De acordo com o texto para leitura, em que dia e a que horas terá lugar a 5ª edição do almoço evocativo do 27 de Maio?

◆ Texto para leitura
────────

5ª Edição do Almoço Evocativo do 27 de Maio

Com os ingredientes de sempre, o encontro com a memória e com a amizade terá lugar no próximo dia 25 de Maio pelas 14 horas em local a indicar oportunamente. É Dia de África, é feriado e calha numa segunda-feira. Para mais informações sobre as inscrições estão disponíveis os contactos 912506443/912501144 O recado de sempre aos patrocinadores que têm sabido corresponder ao nosso apelo sobretudo com molhados (bebidas).

A liberdade de imprensa e a nova marginal de Luanda

1-Algo surpreendido pelo seu desempenho, devo confessar que gostei imenso de ouvir o Presidente da Assembleia Nacional, Fernando da Piedade Dias dos Santos (Nandó), defender o princípio do contraditório como sendo uma das traves mestras da actividade jornalística. De facto, e logo eu que me estou sempre a recordar do passado policial e securitário de Nandó, nunca me passou pela cabeça vê-lo um dia destes nas vestes de um paladino da liberdade de imprensa, com um discurso tão de acordo com os mais radicais e íntegros princípios do jornalismo de referência. "Nós partilhamos dessa visão do processo comunicacional e, com as autoridades competentes do Estado, devemos assumir o compromisso de fazer com que as potencialidades dos Meios de Comunicação Social, porventura não usadas ou insuficientemente exploradas até aqui, sejam canalizadas para o reforço da liberdade de expressão, do respeito dos valores éticos e deontologia jornalística, do aprofundamento do diálogo inter-cultural e da superação de estereótipos ainda existentes". Nandó falava por ocasião do Dia Mundial da Liberdade de Imprensa, o 3 de Maio, na abertura de um colóquio alusivo a data, promovido no dia seguinte pelo Parlamento. O que o Presidente da Assembleia Nacional não se deve esquecer de agora em diante é das suas próprias palavras sobre o jornalismo e da história do peixe que (normalmente) morre pela boca. É apenas isso que lhe pedimos e que certamente lhe vamos cobrar quando chegar a altura de acertarmos algumas contas mais complicadas com as liberdades fundamentais, tão usadas no discurso mas tão esquecidas na prática e no dia-a-dia. Terão sido as primeiras palavras de Nandó sobre a imprensa e a liberdade?

────────

[Linhas de um conjunto de dados]
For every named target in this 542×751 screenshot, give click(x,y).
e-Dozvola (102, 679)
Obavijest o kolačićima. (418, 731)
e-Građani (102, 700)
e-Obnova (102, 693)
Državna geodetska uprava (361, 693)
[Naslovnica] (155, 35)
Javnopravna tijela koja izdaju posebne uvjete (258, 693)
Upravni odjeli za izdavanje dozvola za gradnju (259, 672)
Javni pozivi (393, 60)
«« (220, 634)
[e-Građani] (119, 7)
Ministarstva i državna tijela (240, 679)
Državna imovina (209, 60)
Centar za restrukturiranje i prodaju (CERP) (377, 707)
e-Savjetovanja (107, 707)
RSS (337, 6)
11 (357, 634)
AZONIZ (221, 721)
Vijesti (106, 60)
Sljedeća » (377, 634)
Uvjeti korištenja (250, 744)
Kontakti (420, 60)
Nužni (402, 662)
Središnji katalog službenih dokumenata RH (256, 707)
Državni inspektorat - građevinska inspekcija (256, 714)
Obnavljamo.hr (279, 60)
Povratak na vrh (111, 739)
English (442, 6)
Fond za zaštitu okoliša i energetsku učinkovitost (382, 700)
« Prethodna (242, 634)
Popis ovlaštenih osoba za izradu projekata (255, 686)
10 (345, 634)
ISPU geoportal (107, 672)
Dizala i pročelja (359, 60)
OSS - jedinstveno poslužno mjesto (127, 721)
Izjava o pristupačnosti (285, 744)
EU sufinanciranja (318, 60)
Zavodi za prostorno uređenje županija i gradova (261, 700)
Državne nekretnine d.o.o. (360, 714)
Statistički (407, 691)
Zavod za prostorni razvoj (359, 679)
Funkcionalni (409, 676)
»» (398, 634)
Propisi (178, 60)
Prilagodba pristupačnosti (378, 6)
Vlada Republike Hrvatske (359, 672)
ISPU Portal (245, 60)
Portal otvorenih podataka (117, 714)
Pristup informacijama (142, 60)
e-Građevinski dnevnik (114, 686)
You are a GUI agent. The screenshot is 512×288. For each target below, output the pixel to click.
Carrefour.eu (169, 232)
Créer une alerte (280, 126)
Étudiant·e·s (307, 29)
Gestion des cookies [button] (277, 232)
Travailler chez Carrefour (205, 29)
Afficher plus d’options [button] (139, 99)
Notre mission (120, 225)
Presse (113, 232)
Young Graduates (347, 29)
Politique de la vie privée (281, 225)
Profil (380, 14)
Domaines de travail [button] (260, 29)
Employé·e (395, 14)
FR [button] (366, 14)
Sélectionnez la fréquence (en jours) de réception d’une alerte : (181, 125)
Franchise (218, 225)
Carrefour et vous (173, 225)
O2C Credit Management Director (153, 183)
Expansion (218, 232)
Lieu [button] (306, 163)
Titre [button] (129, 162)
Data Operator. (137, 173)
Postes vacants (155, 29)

────────

◆ Resposta correta
No dia 25 de Maio, pelas 14 horas.